Available Analytical Methods
The quantity of HCPs within a drug substance often represents a “good strategic control” for gauging the effectiveness of biopharmaceutical purification processes. However, because many HCPs have detrimental effects on therapeutic proteins, we must increase our understanding of biomanufacturing methods to maintain well-controlled processes that generate products with standard quality attributes. The goal is to minimize threats to patient health by assuring the safety of a biologic for intravenous (IV) administration.
Detection and Identification: Several criticisms can be leveled against enzyme-linked immunosorbent assays (ELISAs) for HCP detection (8). Such assays show reduced detection capability for low-concentration HCPs, and concerns can arise relating to coverage of the HCP spectrum. However, this analytical method detects many immunogenic proteins easily, especially those eliciting high biological responses. In the end, ELISAs based on polyclonal antibodies derived from experimental animals might be the best available option for HCP detection.
Methods such as fluorescent labeling and separation by two-dimensional (2D) electrophoresis with liquid chromatography and tandem mass spectrometry (LC-MS/MS) can measure low HCP concentrations in a given sample. However, a high concentration of an HCP does not necessarily indicate significant potential for immunogenicity, induction of IgE responses, or anaphylaxis.
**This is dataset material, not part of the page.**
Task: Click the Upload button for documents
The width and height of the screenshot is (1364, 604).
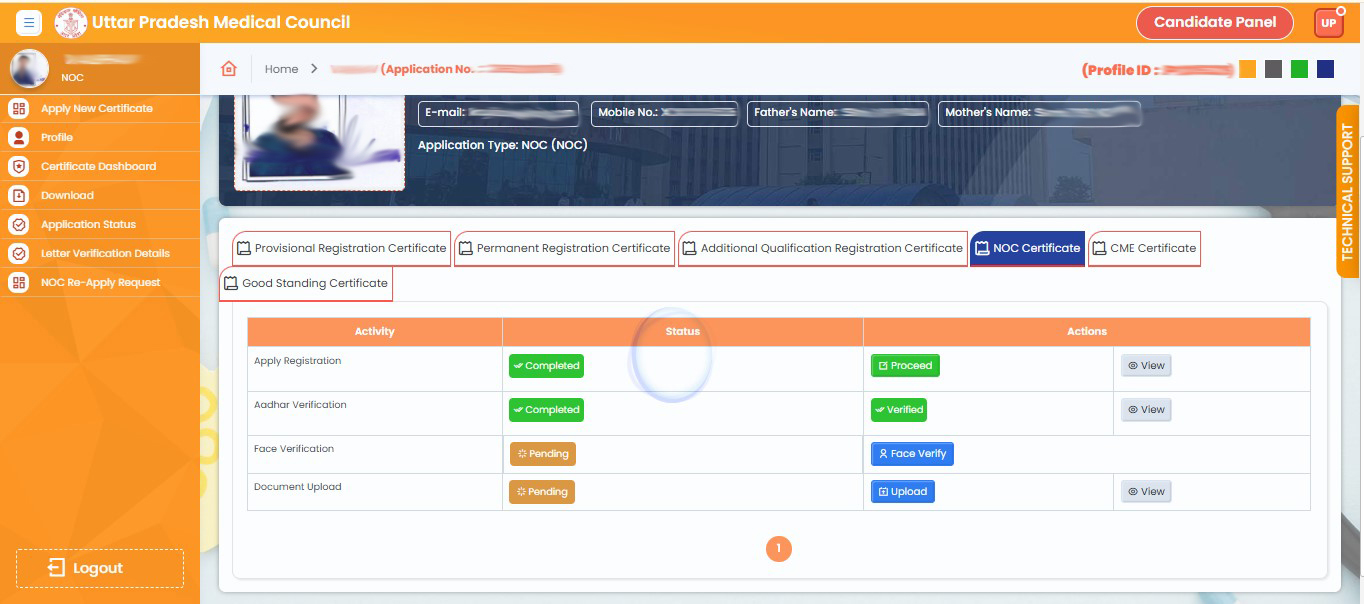Action: pos(902,492)
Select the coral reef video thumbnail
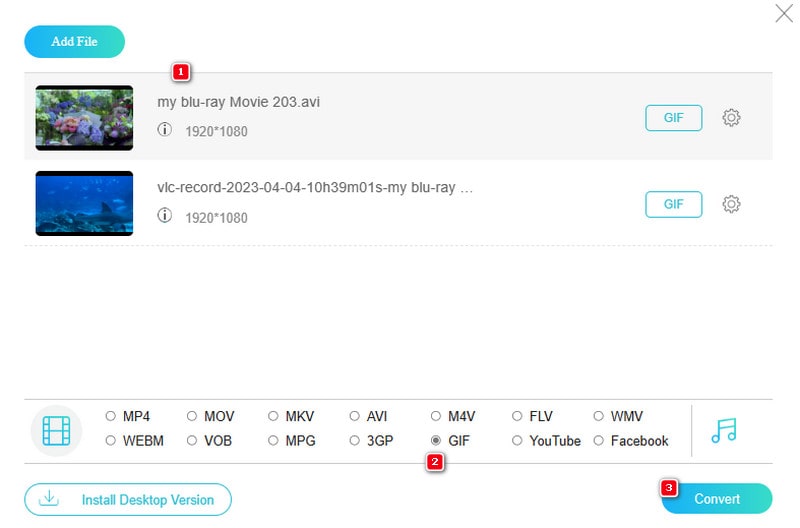Image resolution: width=800 pixels, height=528 pixels. click(84, 118)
Likewise, a low concentration does not mean that an HCP will be safe for patients, and even low-abundance HCPs can be detrimental for therapeutic proteins through interaction with and exposition of “new” immunogenic epitopes. Thus, MS/MS should be applied to identify and quantify impurities to an acceptable level of accuracy (156). Analyzing those data alongside relevant literature and results from subsequent, more-focused experiments can help to correlate HCP identity with immunogenicity potential.
Immunogenicity Prediction: Cell-based assay methods using toll-like receptors (TLRs) and other such proteins could be useful alternatives to MS/MS for immunogenicity prediction (76, 157). Commercial ELISA kits can be applied to measure interleukins (ILs) 6 and 8 in supernatants from microbial-culture media. Using monoclonal antibodies (MAbs) to block specific TLRs, researchers can determine the origins of impurities present in a sample. Impurities that activate pattern-recognition receptors (PRRs) must be primarily considered because they can elicit strong immune responses, releasing inflammatory cytokines or triggering production of antidrug antibodies (ADAs).
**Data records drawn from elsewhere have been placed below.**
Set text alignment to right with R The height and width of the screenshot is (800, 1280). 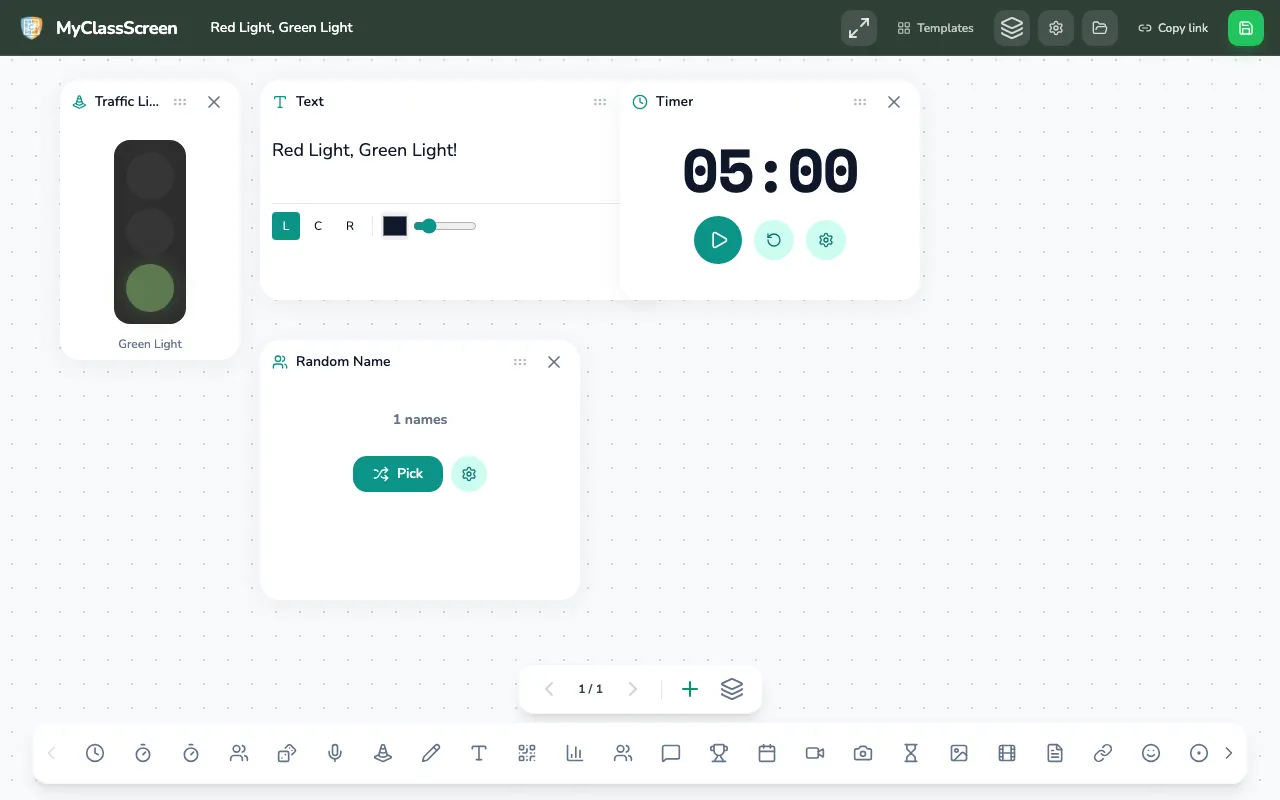350,226
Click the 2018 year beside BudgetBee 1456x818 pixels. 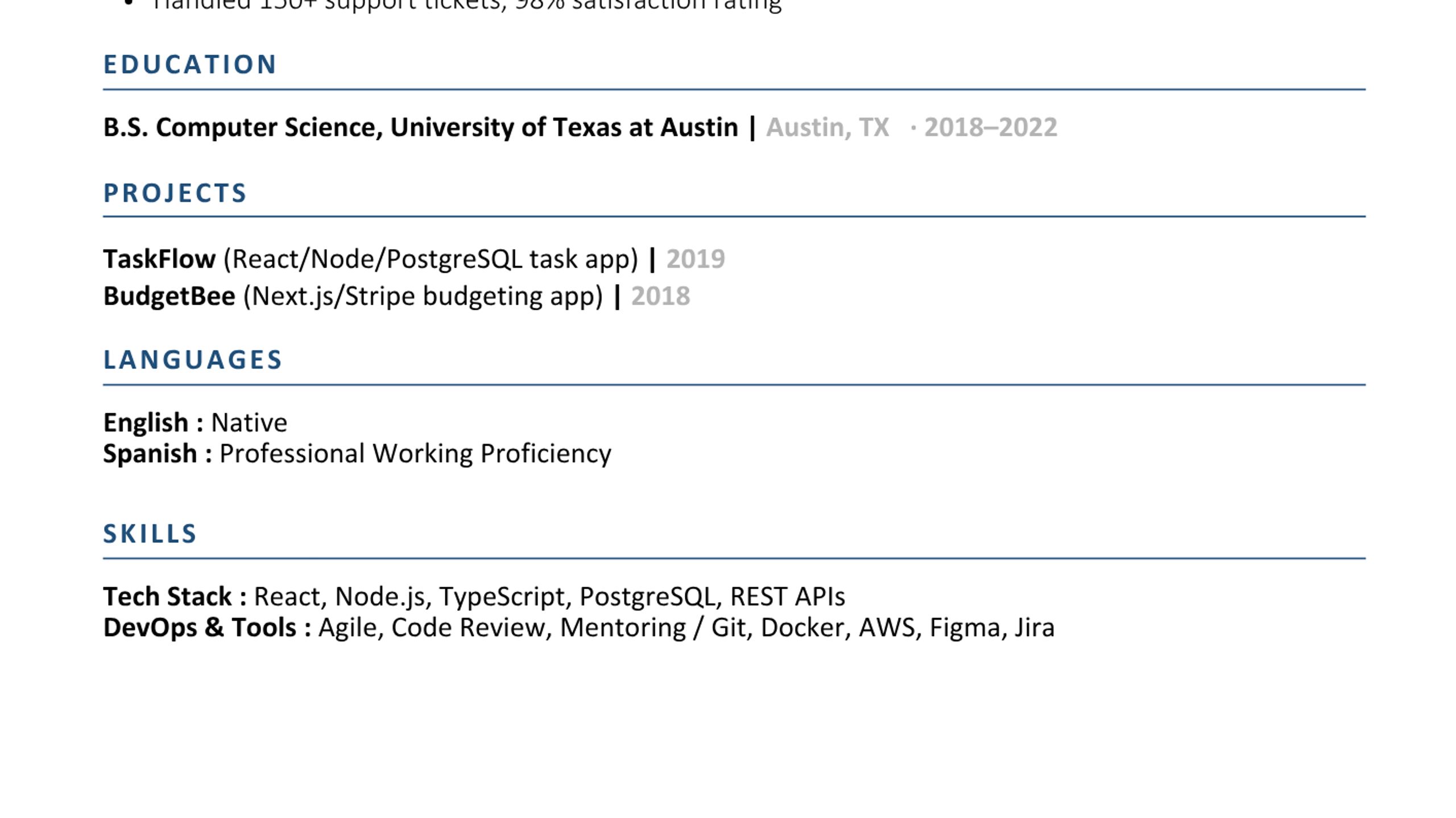(660, 296)
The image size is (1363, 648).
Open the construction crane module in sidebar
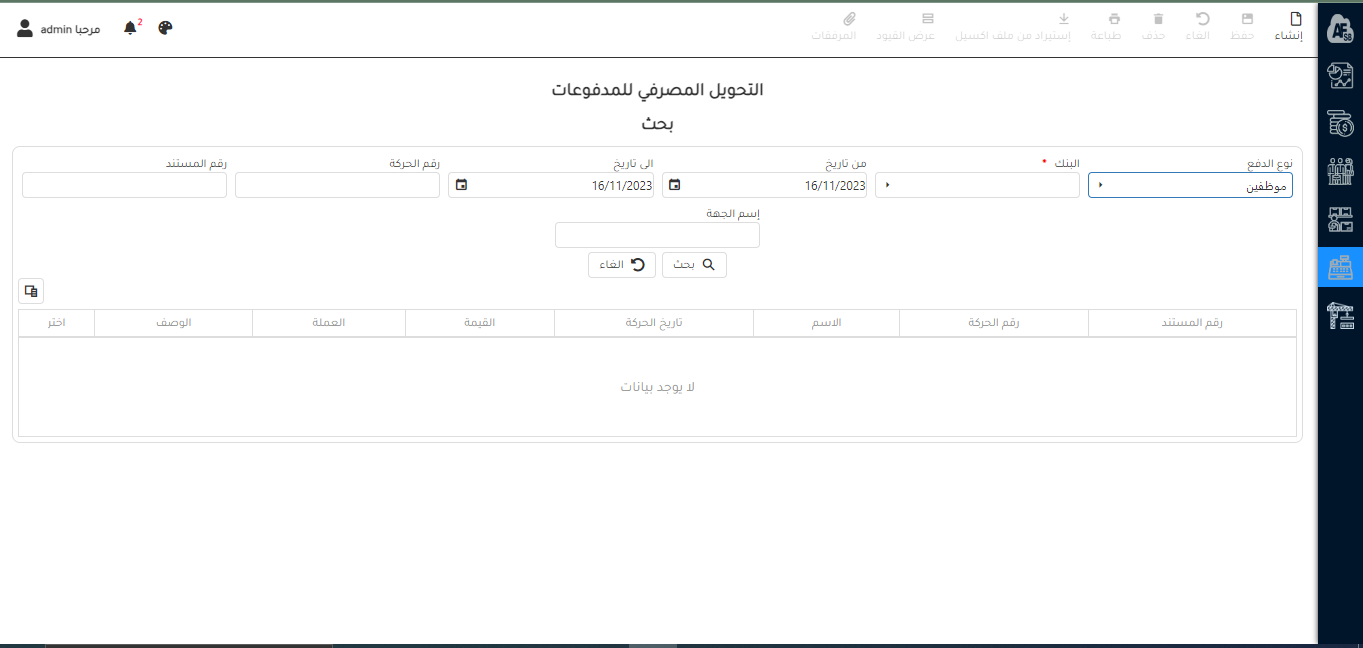[1340, 315]
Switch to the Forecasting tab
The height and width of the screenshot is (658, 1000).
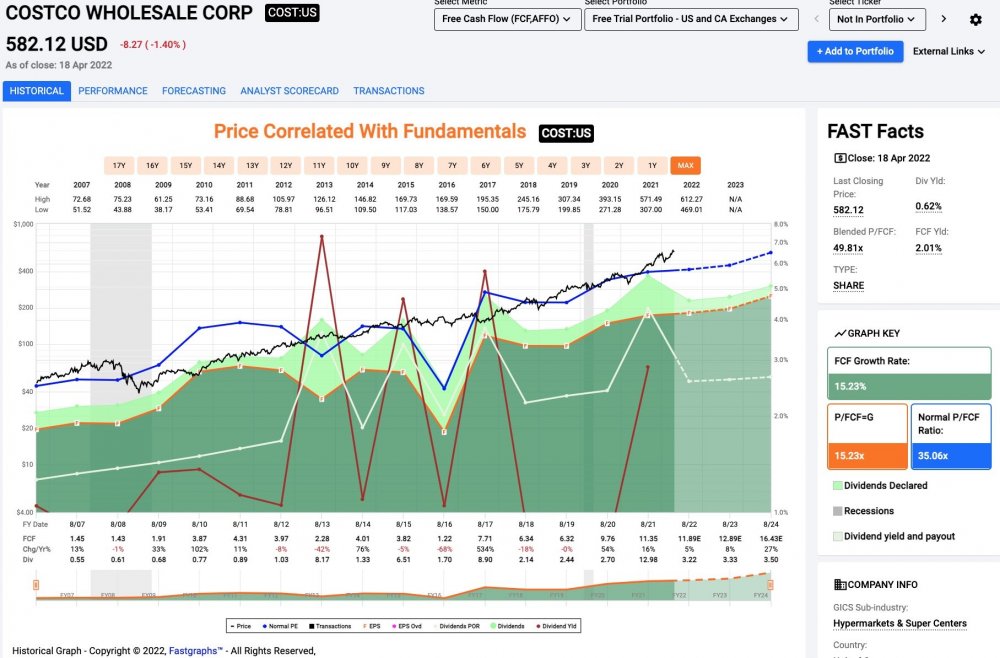[193, 91]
Human leukocyte antigen (HLA)–expressing transgenic mouse models hold much promise for impurity testing (158). Because such organisms are bred to lack murine major histocompatibility complexes (MHCs), they facilitate study of human allergies and autoimmune responses to therapeutic proteins (159). Perhaps transgenic models also could be applied to evaluate HCP immunogenicity.
Scientists increasingly are interested in using software to identify immunogenic proteins. For instance, EpiMatrix algorithms (EpiVax) generate immunogenicity scores for specific proteins (160). Although applications of the technology usually have centered on vaccines, researchers are investigating whether particular HLA domains are prone to inducing immunogenic responses. HLA clusters with high scores (above 10) are associated with T-cell responses (161).
The main disadvantage of in silico testing is the large number of false-positive peptides that cannot elicit T-cell responses in vivo or in vitro. Current computational approaches also cannot account for other factors that inhibit immune response, such as T-cell tolerance in host organisms. Despite such limitations, comparative studies of in silico, ex vivo, and in vivo approaches will help to uncover immunogenic properties of host-cell and therapeutic proteins identified by LC-MS/MS or another analytical method.
HCP Risk Management
As Wang et al. note, risk management is critically important to controlling HCPs in drug substances and products (162). Here, we summarize key considerations. Table 1 lists major factors that are associated with HCP immunogenicity. Table 2 plots such factors in a risk-assessment rubric, and Table 3 shows how that tool might be applied for an example HCP. Below, we reflect on key insights presented throughout our review, then list important risk factors.
Table 1: Properties of therapeutic proteins that can induce immune reactions (HLA = human leukocyte antigen, PAMPs = pathogen-associated molecular patterns).
Table 2: A sample risk-assessment framework for host cell proteins (HCPs) and other impurities, with scores of 81 and 27 representing maximal and minimal risk, respectively.
Table 3: Assigning risk to a hypothetical host cell protein (HCP) in a biologic delivered by intravenous injection; scores of 81 and 27 represent maximal and minimal risk, respectively. This example HCP scores 9 + 9 + 6 + 6 + 6 + 3 + 3 + 3 + 3 = 48, which represents moderate risk. (PAMPs = pathogen-associated molecular patterns).
Critical Lessons: Although all enzymatic processes are deleterious to drug substances, such activity can be tracked daily using physicochemical analyses. Knowledge gained from assays must be applied, too. Enzymatically active HCPs must be traced, then inhibited and/or separated from a drug substance. They also can be deleted from the genome in a given expression system.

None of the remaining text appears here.